Time slowed. He yanked the long-barreled pistol from the downed man’s shoulder holster, took careful aim, and fired a tight, rapid cluster of three shots.
He was surprised at the quiet spitting sound that came from the gun and realized that what he had taken to be a long-barreled pistol was, in fact, a Beretta 92 Centurion—a compact 9mm with a shortened slide and barrel. A silencer was what had elongated the barrel.
Now, from the rhododendron hedge, he saw a bloodied arm flail into the air, and, moments later, a wounded man lurched from the foliage to the safety of adjoining statuary.

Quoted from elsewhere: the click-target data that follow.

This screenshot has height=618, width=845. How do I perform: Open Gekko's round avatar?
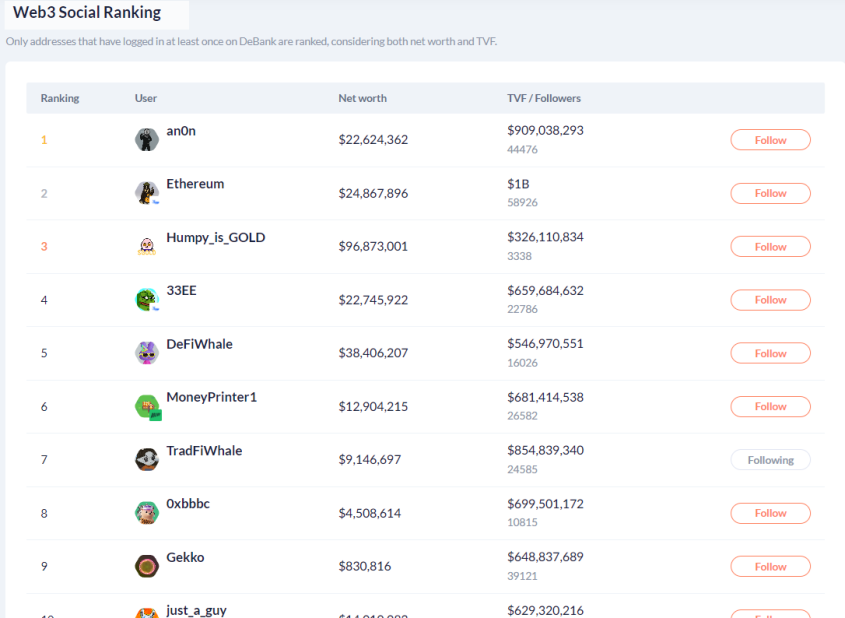147,566
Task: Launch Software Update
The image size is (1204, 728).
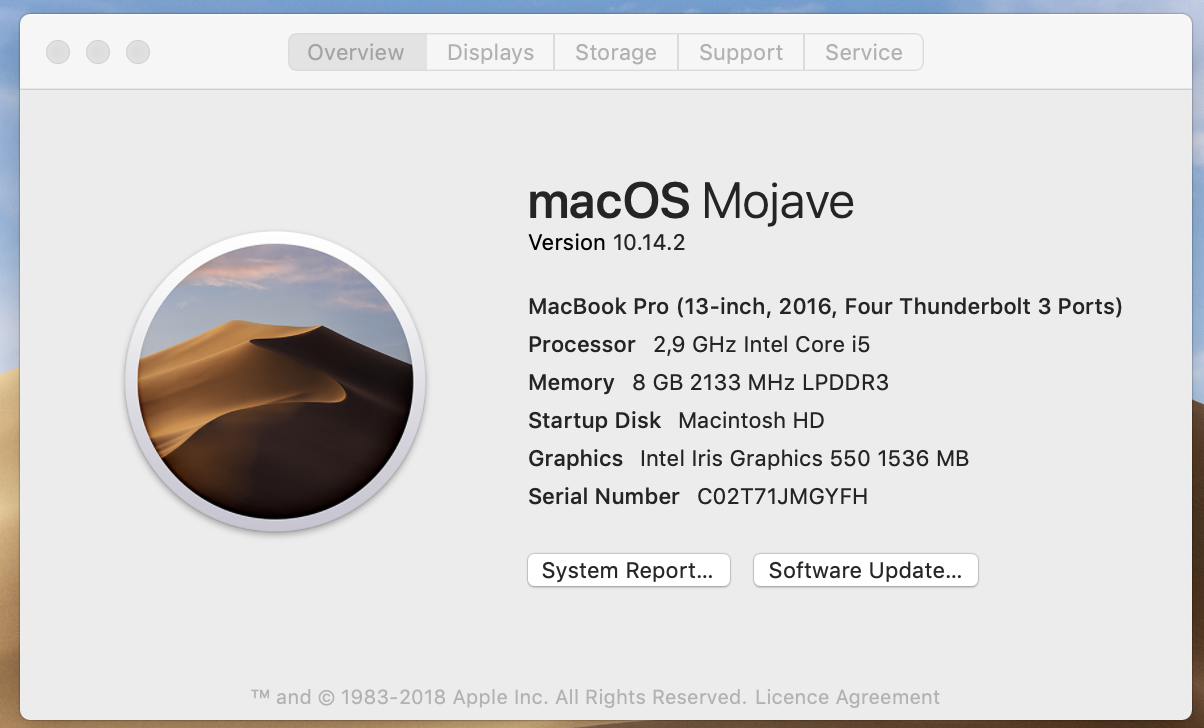Action: click(x=865, y=570)
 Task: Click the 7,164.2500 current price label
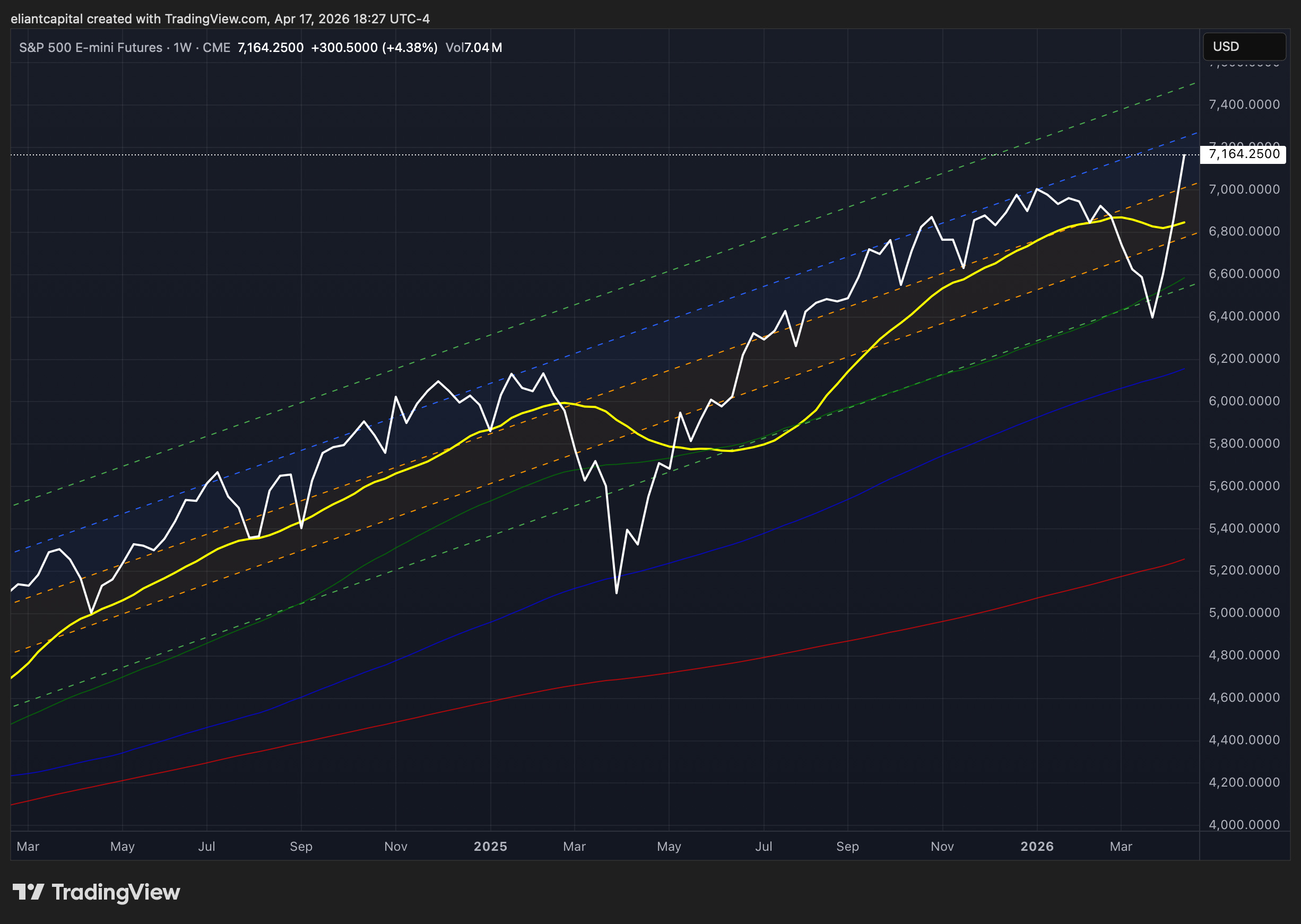click(1243, 154)
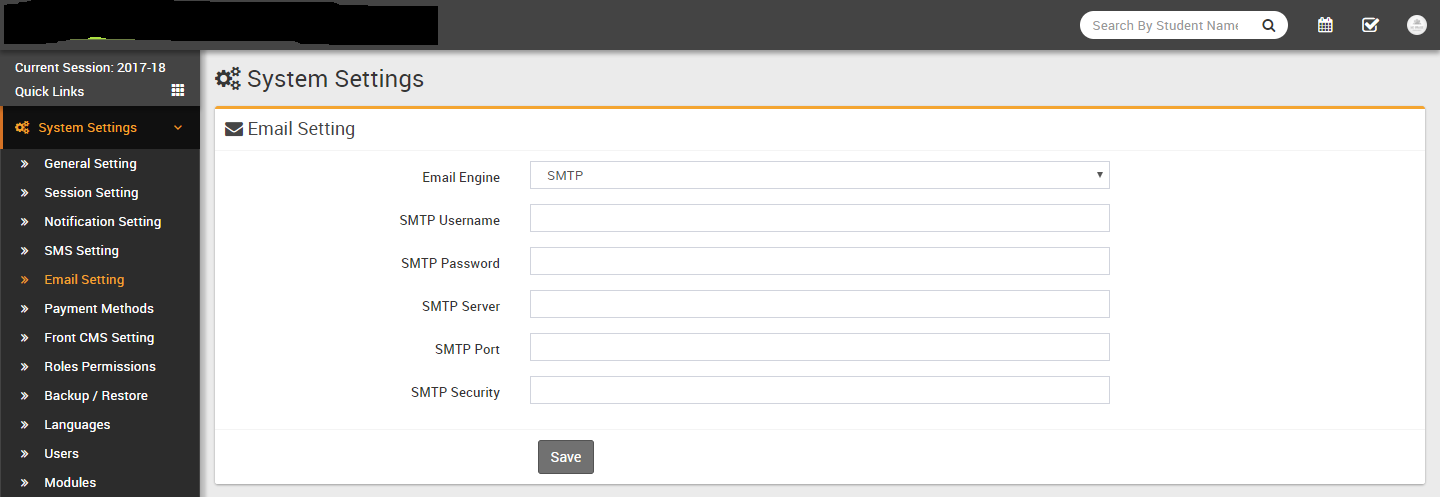Focus the SMTP Password field

click(819, 261)
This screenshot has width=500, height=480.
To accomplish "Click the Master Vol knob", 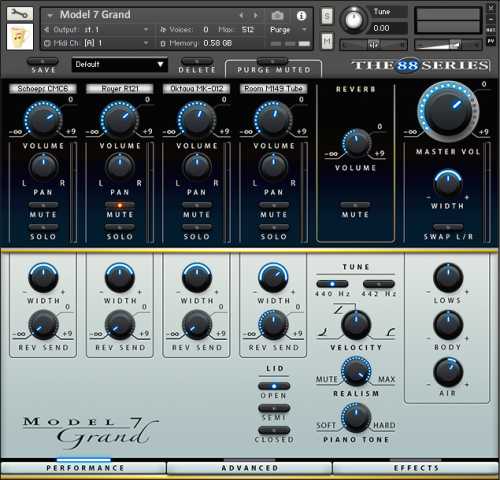I will pyautogui.click(x=448, y=112).
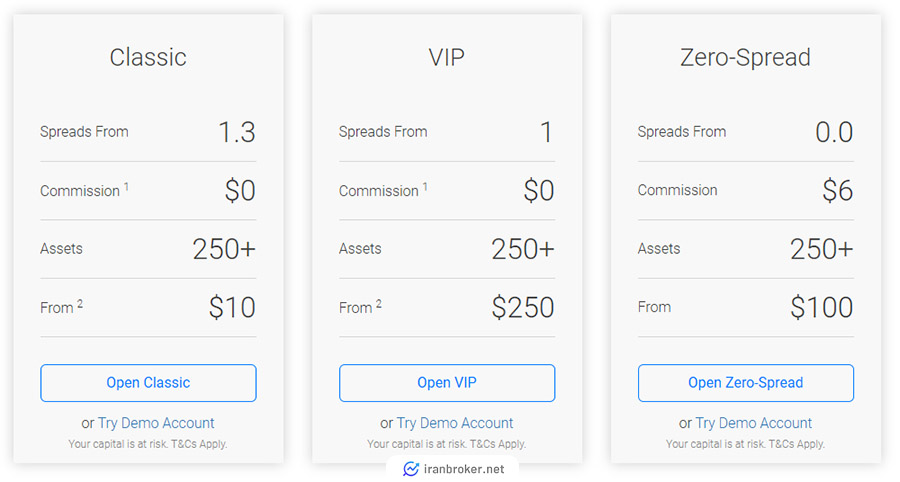Open VIP account button
Image resolution: width=900 pixels, height=482 pixels.
pyautogui.click(x=447, y=383)
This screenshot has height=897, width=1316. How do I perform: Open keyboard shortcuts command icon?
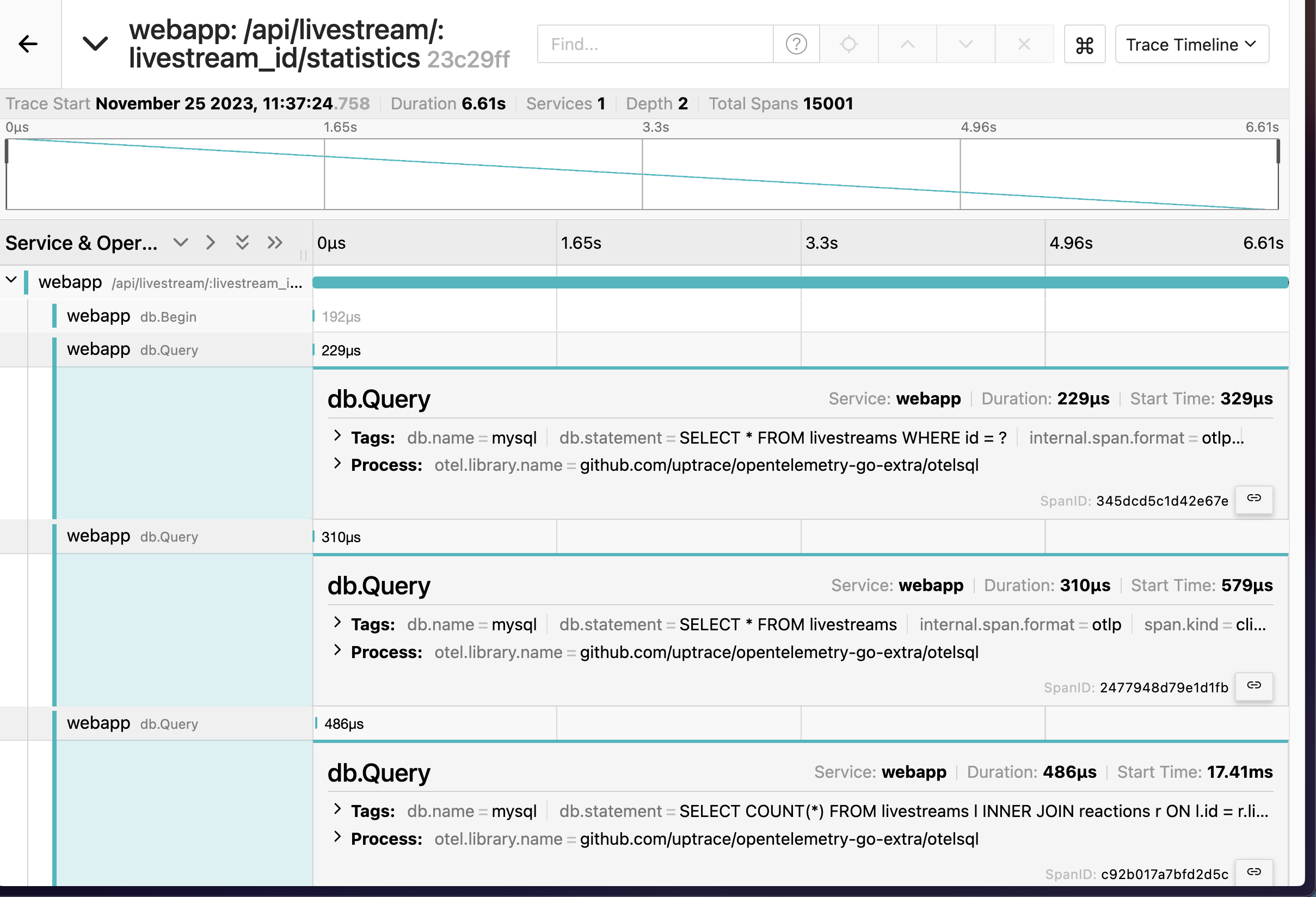pyautogui.click(x=1084, y=45)
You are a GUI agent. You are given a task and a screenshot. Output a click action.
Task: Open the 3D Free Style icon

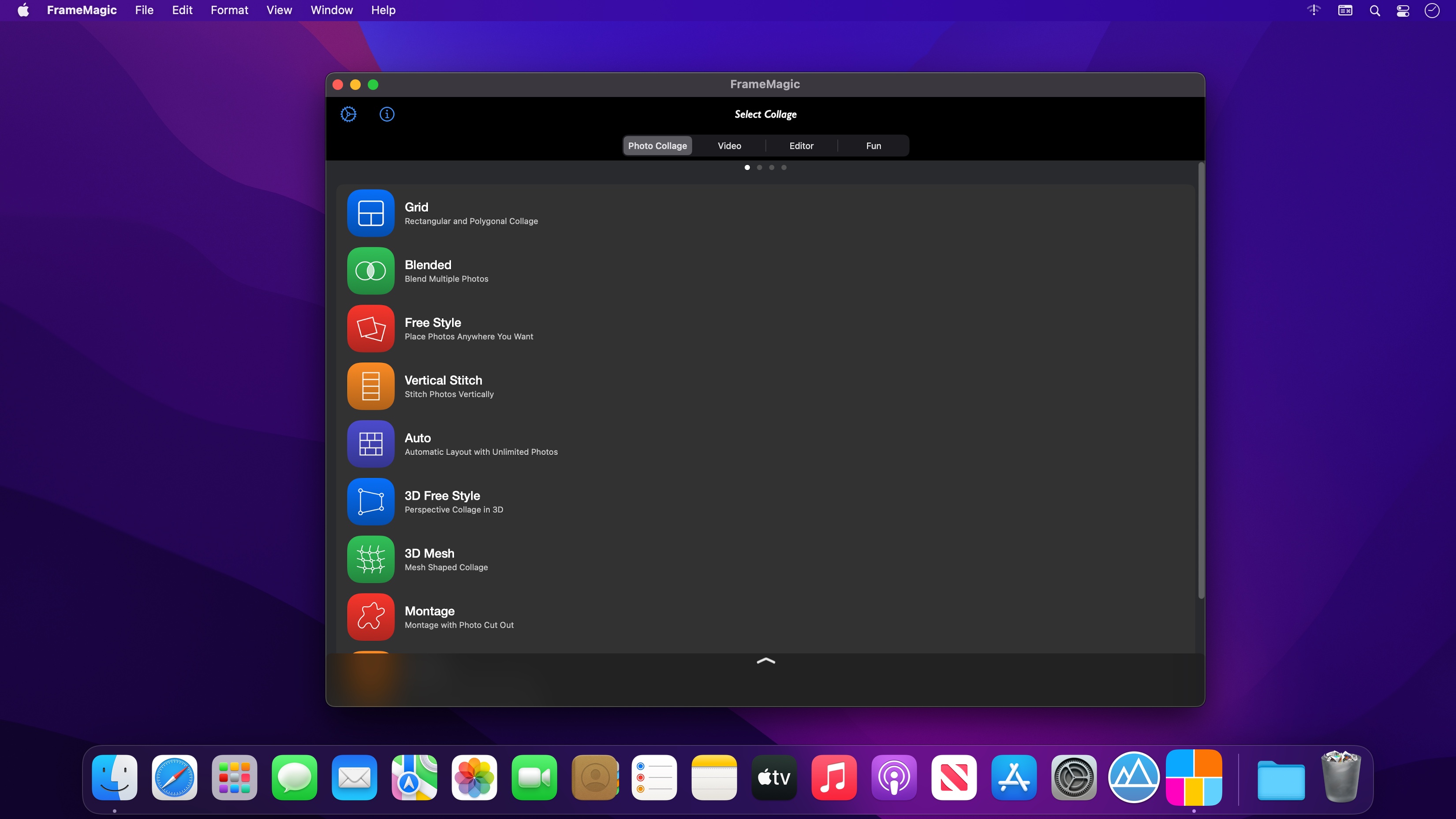[371, 501]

Yet there was no safety for Tarquin. He had to move—every moment at rest was a moment he was in someone’s crosshairs. He sprang off in the direction where Cronus had run, felt the stinging spray of marble against his ear. Another bullet had been aimed at him, this one, he sensed, from a sniper operating from an elevated location. Tarquin glanced around him as he ran: there were all too many places where such a sniper could be secreted.
A baker’s dozen, Cronus had said, and he had not been bluffing.
All were seasoned killers, all programmed to take Tarquin down. He needed to shift the odds; he needed to use the peculiarity of the terrain against them. But how?